Loose Ordering in Cluster Failover or Restore

Cluster dejournaling is loosely ordered. The journal files from the separate cluster members are only synchronized wherever a lock, a $Increment, or a journal marker event occurs. This affects the database state after either a cluster failover or a cluster crash where the entire cluster must be brought down and restored. The database may be restored to a state that is different from the state just before the crash. The $Increment Ordering Guarantee places additional constraints on how different the restored database can be from its original form before the crash.

Process B’s ability to view the data modified by Process A does not ensure that Set operations from Process B are restored after the Set operations from Process A. Only a Lock or a $Increment operation can ensure proper ordering of competing Set and Kill operations from two different processes during cluster failover or cluster recovery.

Dirty Data Reads When Cluster Member Crashes

A cluster Member A completes updates in Transaction T1, and that system commits that transaction, but in non-synchronous transaction commit mode. Transaction T2 on a different cluster Member B acquires the locks once owned by Transaction T1. Cluster Member A crashes before all the information from Transaction T1 is written to disk.

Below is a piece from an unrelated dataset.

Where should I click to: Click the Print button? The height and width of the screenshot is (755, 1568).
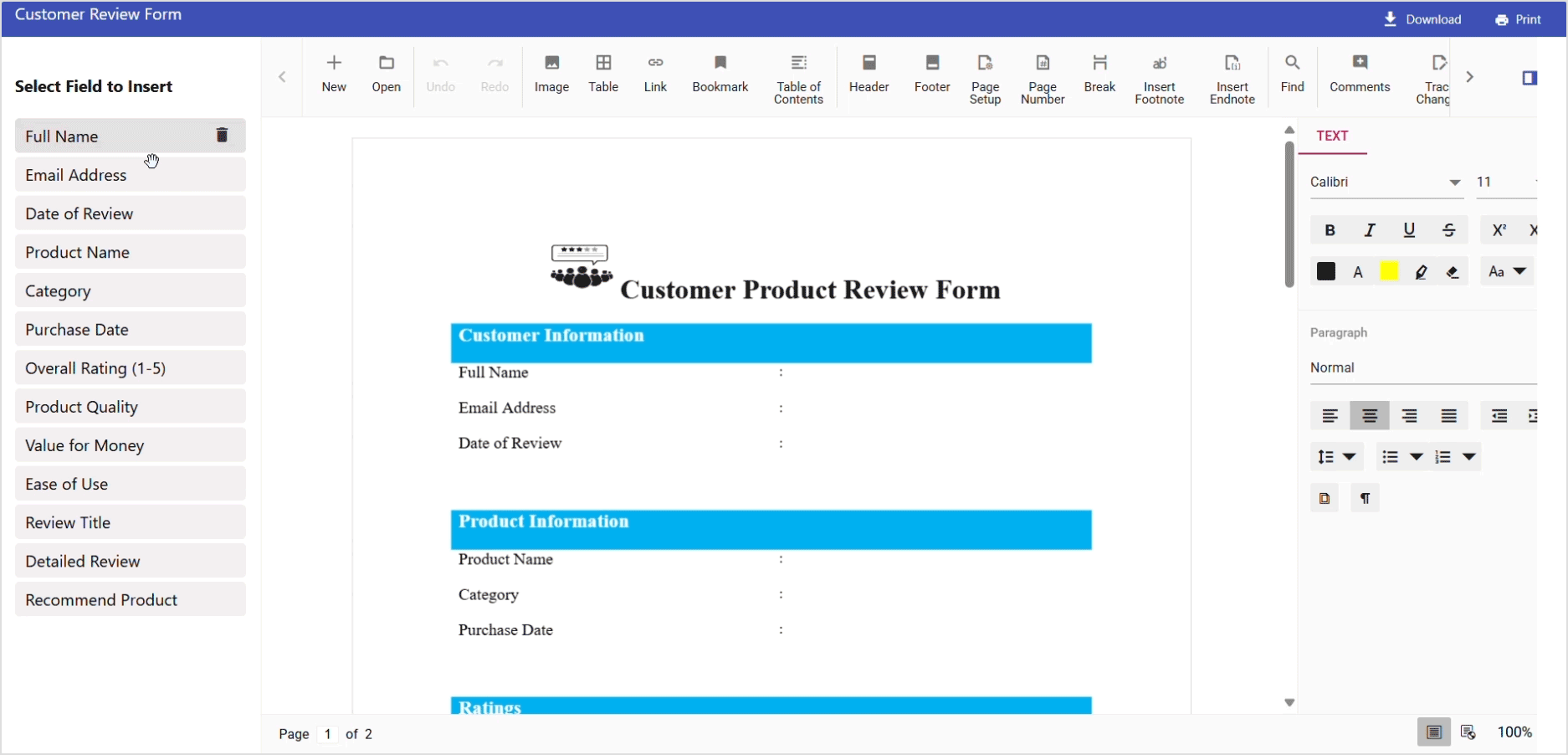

Transaction T1 is rolled back as part of cluster failover. However, Transaction T2 on Member B could have seen data from Transaction T1 that later was rolled back as part of cluster failover, despite following the rules of the locking protocol. Additionally, if Transaction T2 has modified some of the same data items as Transaction T1, the rollback of Transaction T1 may fail because only some of the transaction data has rolled back.

A workaround is to use synchronous commit mode for transactions on cluster Member A. When using synchronous commit mode, Transaction T1 is durable on disk before its locks are released, so Transaction T1 is not rolled back once the application sees that it is complete.

Dirty Data Reads in ECP Without Locking

If an incoming ECP transaction reads data without locking, it may see data that is not durable on disk which may disappear if the data server crashes. It can only see such data when the data location is set by other ECP connections or by the local data server system itself. It can never see nondurable data that is set by this connection itself. There is no possibility of seeing nondurable data when locking is used both in the process reading the data and the process writing the data. This is a violation of the In-order Updates Guarantee and there is no easy workaround other than to use locking.

Asynchronous TCommit Converts to Rollback

If the data server side of a transaction receives an asynchronous error condition, such as a <FILEFULL>, while updating a database, and the application server does not see that error until the TCommit, the transaction is automatically rolled back on the data server. However, rollbacks are synchronous while TCommit operations are usually asynchronous because the rollback will be changing blocks the application server should be notified of before the application server process surrenders any locks.

The data server and the database are fine, but on the application server if the locks get traded to another process you may see temporarily see data that is about to be rolled back. However, the application server does not usually do anything that causes asynchronous errors.